(Extracted data entries)
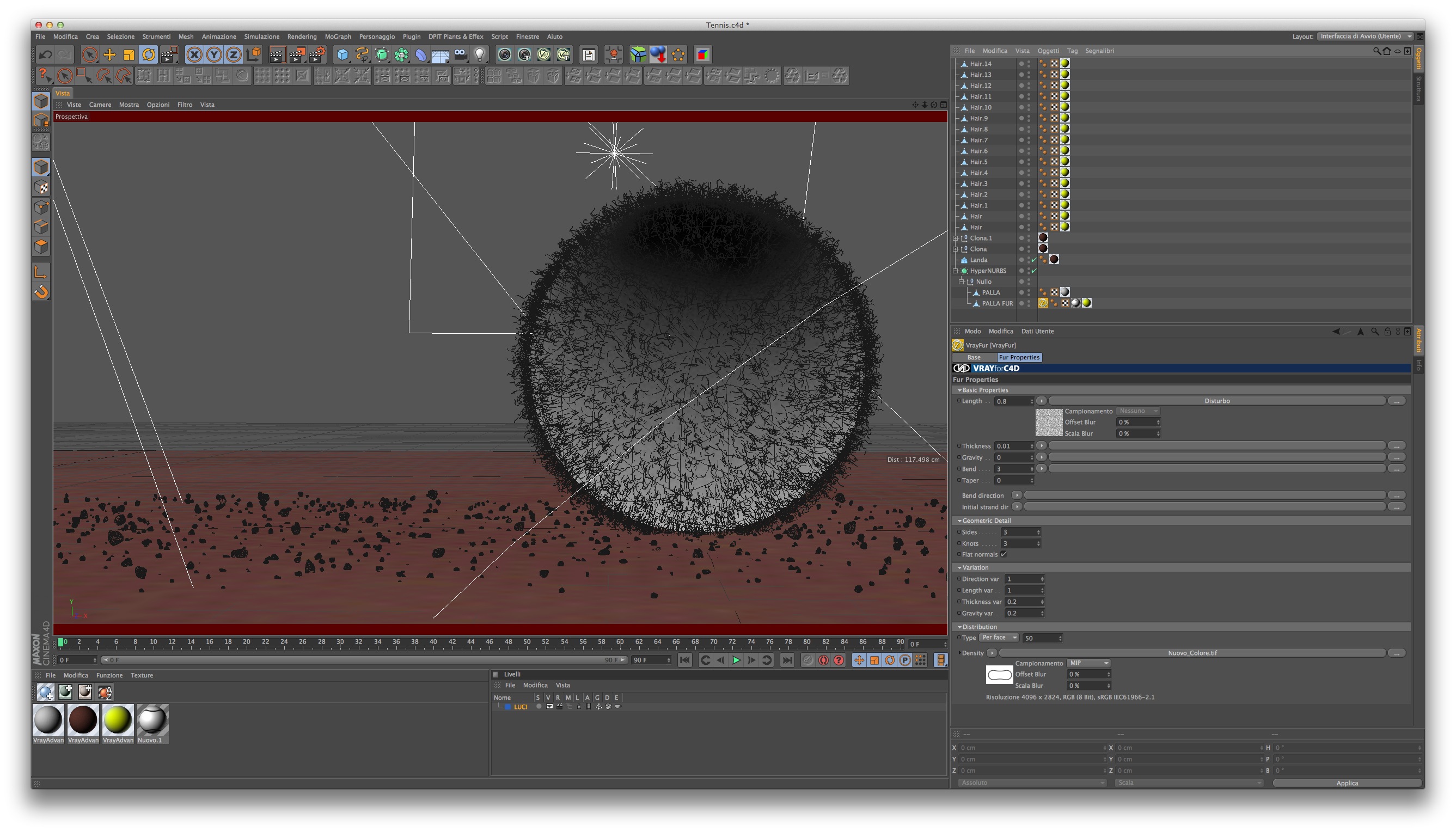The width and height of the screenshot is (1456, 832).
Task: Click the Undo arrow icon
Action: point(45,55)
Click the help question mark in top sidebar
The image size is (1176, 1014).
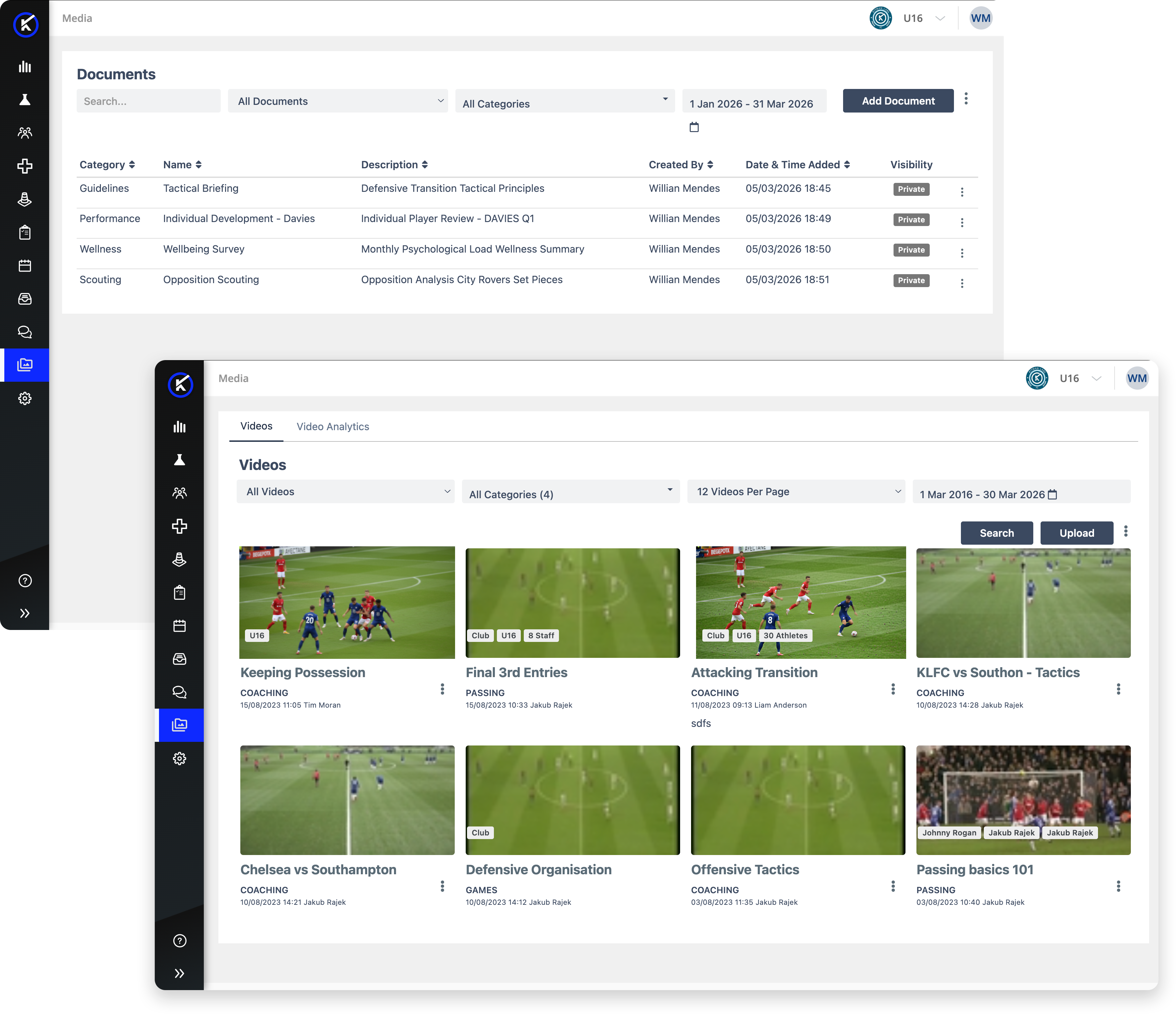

— Task to carry out —
Exact copy, pictures excluded: print only the lines from the line containing "Click the help question mark in top sidebar" through the end of the records.

— Answer to this exercise —
Click the help question mark in top sidebar
The image size is (1176, 1014).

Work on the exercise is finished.